= Clark Hewett Galloway =

Colonel Clark Hewett Galloway

Colonel Clark Hewett Galloway (September 23, 1898 - January 1, 1961) was an American newspaper and magazine editor, Latin American affairs expert and colonel in the United States Army.

==Journalism career==
Galloway worked on newspapers in Fort Morgan and Fort Collins, Colorado, Chicago, Illinois, Omaha, Nebraska, and Cedar Rapids and Council Bluffs, Iowa. In Council Bluffs, Galloway was the managing editor of the Council Bluffs Nonpareil. He joined the staff of the Washington bureau of the Associated Press in July 1938, and remained there until March 1941, when he was ordered to active military duty. Upon leaving active military service in November 1945, he joined the U.S. News Publishing Corp., where he served as editor of Latin American and Canadian news; first for United States News, then for World Report, and finally, for the combined magazine, U.S. News & World Report. During his career, Galloway interviewed and wrote about some of the most influential figures in Latin America, including Fidel Castro and Juan Peron.

He was a member of the National Press Club, the Overseas Writers Association, the Explorers Club of New York, Phi Beta Kappa, and Sigma Delta Chi.
◆ ◆ ◆ ◆ ◆
To be done: Write out the Clark Hewett Galloway biography in full, word for word, with its original lines and punctuation.

Data:
◆ ◆ ◆ ◆ ◆
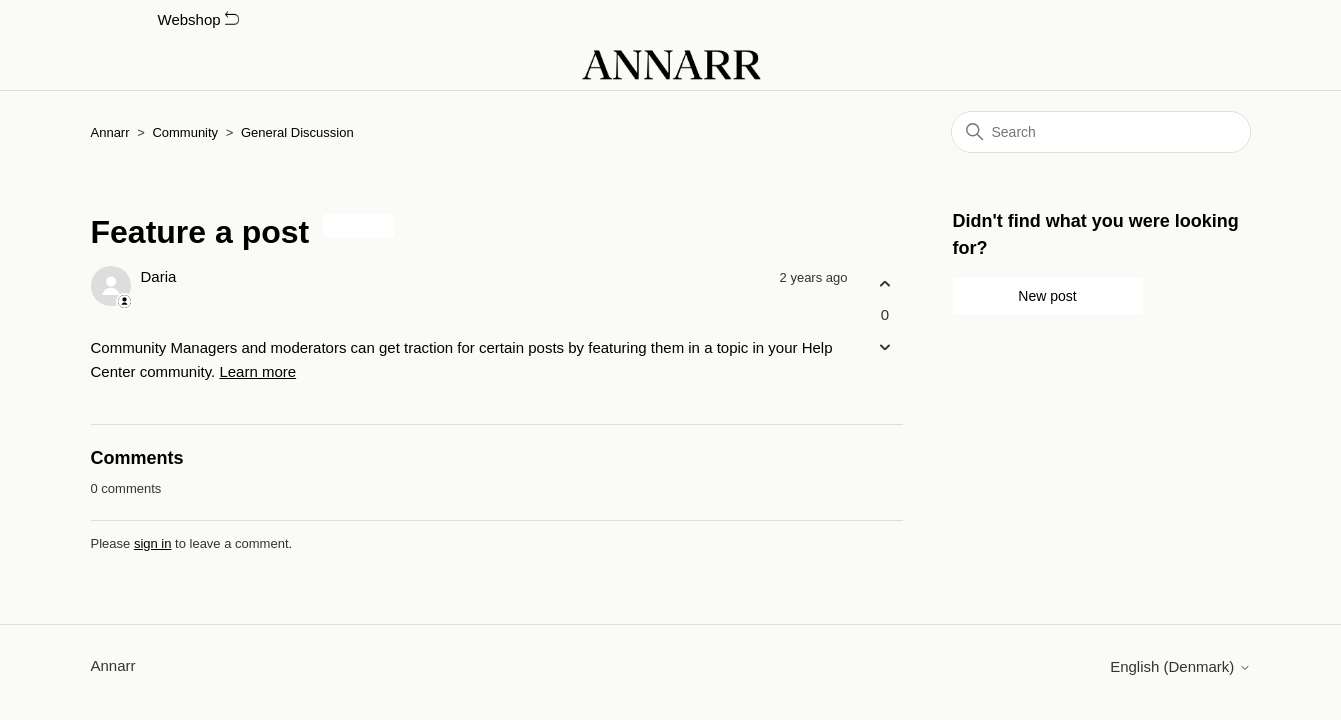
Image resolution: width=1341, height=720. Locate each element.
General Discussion (297, 132)
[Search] (1101, 132)
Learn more (257, 371)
◆ ◆ ◆ ◆ ◆
Solution to this task:
= Clark Hewett Galloway =

Colonel Clark Hewett Galloway

Colonel Clark Hewett Galloway (September 23, 1898 - January 1, 1961) was an American newspaper and magazine editor, Latin American affairs expert and colonel in the United States Army.

==Journalism career==
Galloway worked on newspapers in Fort Morgan and Fort Collins, Colorado, Chicago, Illinois, Omaha, Nebraska, and Cedar Rapids and Council Bluffs, Iowa. In Council Bluffs, Galloway was the managing editor of the Council Bluffs Nonpareil. He joined the staff of the Washington bureau of the Associated Press in July 1938, and remained there until March 1941, when he was ordered to active military duty. Upon leaving active military service in November 1945, he joined the U.S. News Publishing Corp., where he served as editor of Latin American and Canadian news; first for United States News, then for World Report, and finally, for the combined magazine, U.S. News & World Report. During his career, Galloway interviewed and wrote about some of the most influential figures in Latin America, including Fidel Castro and Juan Peron.

He was a member of the National Press Club, the Overseas Writers Association, the Explorers Club of New York, Phi Beta Kappa, and Sigma Delta Chi.